Trustwave complies with all applicable data protection laws, including, without limitation, the General Data Protection Regulation (“GDPR”), the UK Data Protection Act 2018 (“DPA 2018”) the California Consumer Privacy Act (“CCPA”), and the Privacy Act 1988 (Cth) (“Privacy Act”).

1.2  Scope of Policy

This policy covers personal data that may be transferred to and from Trustwave and its subsidiaries.

More specifically, this Policy covers personal data from European, Californian, and Australian residents that is collected and/or shared by Trustwave. Additional information on European, Californian, and Australian residents’ rights required under the GDPR, DPA 2018, CCPA and the Privacy Act may be found in the “Rights of Data Subjects in the European Union / European Economic Area or the United Kingdom,” “Rights of Data Subjects Residing in the State of California, United States,” and “Rights of Data Subjects in Australia” sections below. References to ‘personal data’ throughout this Policy shall have their meaning derived from the relevant terminology and definitions set forth by the applicable law. Because Trustwave respects your right to privacy, it has implemented privacy practices in the provision of its services, products, and website, including in accordance with the GDPR, the DPA 2018, the Australian Privacy Principles (“APPs”) and other applicable law.

In general, Trustwave may share your personal data with any member of the subsidiaries listed above who may process your personal data for the purposes specified in this privacy policy. The list of Trustwave companies with whom your data may be shared will change from time to time, so please ensure that you revisit this policy regularly.

For individuals specifically located in the European Economic Area or the United Kingdom, Trustwave will ensure that transfers of personal data to a third country are subject to appropriate safeguards as described in Article 46 of the GDPR. Trustwave commits to complying with the following data protection principles in respect of all personal data which is received from individuals based in the European Union, European Economic Area, or the United Kingdom and transferred to other Trustwave subsidiaries:

1. Notice: Trustwave is committed to providing you with information about the types of information that Trustwave may collect from you and how they are used, and your rights in relation to your personal data
2. Choice: Where possible, Trustwave will allow you to opt out of (i) disclosures of your personal data to third parties; or (ii) use of your personal data for a purpose that is materially different from the purpose(s) for which it was originally collected or subsequently authorized by you;
3. Accountability for Onward Transfers: Trustwave will only transfer your personal data to third parties where: (i) such transfer is only for limited and specified purposes; (ii) the third party provides at least the same level of privacy protection as required under applicable law; (iii) the processing is consistent with Trustwave’s obligations under applicable law; (iv) the third party is required to notify Trustwave if it can no longer provide sufficient protection for your personal data; and (v) the third party takes steps to stop and remediate unauthorized processing
4. Security: Trustwave will take reasonable and appropriate measures to protect personal data from loss, misuse or unauthorized access, disclosure, alteration or destruction;
5. Data Integrity and Purpose Limitation: Trustwave will take steps to limit the personal data that it processes about you to that which is relevant for the purposes of processing.
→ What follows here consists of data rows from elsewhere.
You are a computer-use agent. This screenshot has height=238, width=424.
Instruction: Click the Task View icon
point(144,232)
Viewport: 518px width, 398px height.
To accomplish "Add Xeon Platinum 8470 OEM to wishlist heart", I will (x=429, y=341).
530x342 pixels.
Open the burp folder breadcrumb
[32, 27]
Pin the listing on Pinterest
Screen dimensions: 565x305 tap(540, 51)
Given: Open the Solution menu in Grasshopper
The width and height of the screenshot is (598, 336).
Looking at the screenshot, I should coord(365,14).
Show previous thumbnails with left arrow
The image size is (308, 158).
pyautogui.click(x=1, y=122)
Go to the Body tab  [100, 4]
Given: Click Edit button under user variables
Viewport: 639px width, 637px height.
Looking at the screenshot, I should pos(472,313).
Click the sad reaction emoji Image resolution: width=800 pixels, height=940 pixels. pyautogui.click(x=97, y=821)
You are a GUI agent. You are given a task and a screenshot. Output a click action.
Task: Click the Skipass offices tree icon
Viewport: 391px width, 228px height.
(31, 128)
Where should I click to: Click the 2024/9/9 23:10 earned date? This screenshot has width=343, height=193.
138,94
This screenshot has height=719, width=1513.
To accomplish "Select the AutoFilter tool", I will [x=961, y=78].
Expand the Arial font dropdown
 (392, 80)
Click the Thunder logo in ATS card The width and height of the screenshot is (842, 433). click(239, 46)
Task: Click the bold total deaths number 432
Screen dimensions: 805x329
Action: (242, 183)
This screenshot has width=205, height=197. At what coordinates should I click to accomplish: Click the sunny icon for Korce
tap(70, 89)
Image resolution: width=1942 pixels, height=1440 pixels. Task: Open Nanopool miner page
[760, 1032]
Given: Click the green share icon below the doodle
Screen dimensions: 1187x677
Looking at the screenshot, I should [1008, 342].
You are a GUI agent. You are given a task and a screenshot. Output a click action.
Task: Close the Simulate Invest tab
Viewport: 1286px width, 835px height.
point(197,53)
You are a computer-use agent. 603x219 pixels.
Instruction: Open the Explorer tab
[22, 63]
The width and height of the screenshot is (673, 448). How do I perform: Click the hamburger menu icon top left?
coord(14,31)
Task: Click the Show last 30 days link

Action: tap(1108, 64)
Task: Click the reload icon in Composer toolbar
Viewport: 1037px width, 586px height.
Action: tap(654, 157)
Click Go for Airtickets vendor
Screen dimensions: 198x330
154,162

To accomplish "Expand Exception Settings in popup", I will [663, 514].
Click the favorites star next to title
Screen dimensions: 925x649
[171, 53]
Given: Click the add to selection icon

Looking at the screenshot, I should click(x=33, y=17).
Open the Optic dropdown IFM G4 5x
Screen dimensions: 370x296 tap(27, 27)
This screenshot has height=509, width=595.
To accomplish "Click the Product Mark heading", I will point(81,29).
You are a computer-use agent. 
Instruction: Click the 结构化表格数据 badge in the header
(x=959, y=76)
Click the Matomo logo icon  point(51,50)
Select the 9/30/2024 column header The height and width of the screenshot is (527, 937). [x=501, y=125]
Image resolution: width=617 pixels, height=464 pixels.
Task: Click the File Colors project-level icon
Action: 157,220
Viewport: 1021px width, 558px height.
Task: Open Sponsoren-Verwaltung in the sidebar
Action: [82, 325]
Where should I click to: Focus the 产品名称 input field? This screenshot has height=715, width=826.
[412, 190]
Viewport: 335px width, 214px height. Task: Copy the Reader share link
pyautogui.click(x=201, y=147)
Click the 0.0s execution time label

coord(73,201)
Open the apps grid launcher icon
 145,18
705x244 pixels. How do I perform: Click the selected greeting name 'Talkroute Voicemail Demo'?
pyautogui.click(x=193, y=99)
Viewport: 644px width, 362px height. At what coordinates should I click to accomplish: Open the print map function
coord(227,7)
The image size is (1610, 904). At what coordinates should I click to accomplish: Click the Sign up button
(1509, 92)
Trustwave will also take steps to hold the data it processes about you for as long as it serves the purpose of processing. Trustwave will also take reasonable steps to ensure that personal data is reliable for its intended use, accurate, complete, and current;
6. Access: You have a right to access the personal data that Trustwave holds about you and to correct, amend, or delete that information where it is inaccurate; and
7. Lawful basis of processing: Trustwave will process personal data on the basis of consent, out of necessity for the performance of a contract, legitimate interests for marketing purposes, and to protect our legal position in the event of legal proceedings.

2  Privacy Practices

2.1  Personal Data Collected

In general, you can access Trustwave’s website(s) and use its services without giving us any personal data. However, many of Trustwave’s products, services and interactions with you will involve the collection of various “personal data” about you which are explained in detail below. Personal data is information which can identify you as a living individual when used in isolation or in conjunction with other information, unless otherwise defined under applicable law.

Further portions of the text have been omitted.